After my EGR was replaced (related to P0133 code), I saw my fuel economy go up by 2 mpg.


----------



## obermd (Mar 3, 2012)

I doubt the EGR replacement will impact fuel economy that much. Are you running different tires? Are the tire pressures lower than before? - many dealerships will "help" you by dropping tire pressure to the door placard or in some cases, 30-32 PSI because that's what most people expect to run. Has the temperature dropped so that daily highs are below 40F? Winter fuel can also make a difference.

I'm just taking guesses at this point as to why your fuel economy has dropped. We know from experience that the Cruze, both gas and diesel trims, experiences anywhere from a 10 to 20 percent drop in fuel economy in the winter.


----------



## Merc6 (Jun 8, 2013)

obermd said:


> I doubt the EGR replacement will impact fuel economy that much. Are you running different tires? Are the tire pressures lower than before? - *many dealerships will "help" you by dropping tire pressure to the door placard or in some cases, 30-32 PSI because that's what most people expect to run. * Has the temperature dropped so that daily highs are below 40F? Winter fuel can also make a difference.
> 
> I'm just taking guesses at this point as to why your fuel economy has dropped. We know from experience that the Cruze, both gas and diesel trims, experiences anywhere from a 10 to 20 percent drop in fuel economy in the winter.


Yeah my 45 PSI will be 32 when I get my car back.


----------



## revjpeterson (Oct 2, 2013)

I always have that too. I take it in to the dealer with 44psi in the tires and when I get home it's 35.


----------



## Robby (Mar 1, 2013)

To those running higher than door post pressure.......When you leave your car for service remember to tell the writer what tire pressure you prefer......or ask that it not be altered.

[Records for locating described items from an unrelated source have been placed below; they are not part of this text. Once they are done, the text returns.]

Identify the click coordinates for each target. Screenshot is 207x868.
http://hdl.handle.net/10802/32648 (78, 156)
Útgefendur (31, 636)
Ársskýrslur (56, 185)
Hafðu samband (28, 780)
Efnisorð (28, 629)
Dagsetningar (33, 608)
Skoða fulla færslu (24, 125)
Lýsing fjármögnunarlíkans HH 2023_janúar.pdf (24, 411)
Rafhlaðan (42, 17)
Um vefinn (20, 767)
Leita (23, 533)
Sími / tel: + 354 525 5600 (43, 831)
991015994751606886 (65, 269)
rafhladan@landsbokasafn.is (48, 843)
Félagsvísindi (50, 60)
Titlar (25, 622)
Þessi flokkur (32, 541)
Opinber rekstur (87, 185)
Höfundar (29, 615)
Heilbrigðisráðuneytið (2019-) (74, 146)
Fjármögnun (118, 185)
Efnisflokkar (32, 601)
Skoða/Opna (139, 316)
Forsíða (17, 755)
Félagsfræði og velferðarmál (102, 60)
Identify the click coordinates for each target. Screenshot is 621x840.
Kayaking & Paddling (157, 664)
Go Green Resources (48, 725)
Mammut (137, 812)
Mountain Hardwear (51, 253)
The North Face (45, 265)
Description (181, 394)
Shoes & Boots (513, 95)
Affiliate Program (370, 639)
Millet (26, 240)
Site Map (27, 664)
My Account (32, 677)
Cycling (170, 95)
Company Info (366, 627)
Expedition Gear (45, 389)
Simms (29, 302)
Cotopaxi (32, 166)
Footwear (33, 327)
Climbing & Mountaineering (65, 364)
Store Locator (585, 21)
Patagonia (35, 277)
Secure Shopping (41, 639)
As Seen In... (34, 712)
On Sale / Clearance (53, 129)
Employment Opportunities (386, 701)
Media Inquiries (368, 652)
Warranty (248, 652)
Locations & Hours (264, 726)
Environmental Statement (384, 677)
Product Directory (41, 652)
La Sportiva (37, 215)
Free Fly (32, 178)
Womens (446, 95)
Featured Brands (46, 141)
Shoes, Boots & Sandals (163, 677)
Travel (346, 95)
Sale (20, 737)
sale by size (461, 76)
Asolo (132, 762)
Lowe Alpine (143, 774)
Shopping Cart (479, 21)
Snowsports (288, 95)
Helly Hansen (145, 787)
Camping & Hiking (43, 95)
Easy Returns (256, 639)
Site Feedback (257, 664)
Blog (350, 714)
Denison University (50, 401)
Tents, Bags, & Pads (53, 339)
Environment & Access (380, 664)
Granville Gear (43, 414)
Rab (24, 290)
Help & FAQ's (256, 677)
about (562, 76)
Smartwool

It is usual and customary (and professional) to set tire pressure at specification written on the label if there are no additional instructions to the tech.

Rob


----------



## KpaxFAQ (Sep 1, 2013)

800rpm is normal for a warm diesel. Mine starts around 1000 when cold then goes to 800.


----------



## Gator (Jul 14, 2013)

Same tires, lower PSIs but as I stated we had the worst winter last year and I still got 700 miles plus to a tank of diesel. The outside temp is just in the thirtys. My DIC says 50 plus MPGs but I'm not getting that. Its only been two tanks since they replaced it(EGR VALVE). See what happens on the third. I will keep you guys updated.


----------



## plasticplant (Mar 26, 2013)

KpaxFAQ said:


> 800rpm is normal for a warm diesel. Mine starts around 1000 when cold then goes to 800.


Spot on.


----------



## q2bruiser (Jun 8, 2014)

KpaxFAQ said:


> 800rpm is normal for a warm diesel. Mine starts around 1000 when cold then goes to 800.


Mine runs about 850 when warm.


----------



## Gator (Jul 14, 2013)

ok thanks for all the replies


----------



## diesel (Jun 8, 2013)

I just looked yesterday - it was at 850


----------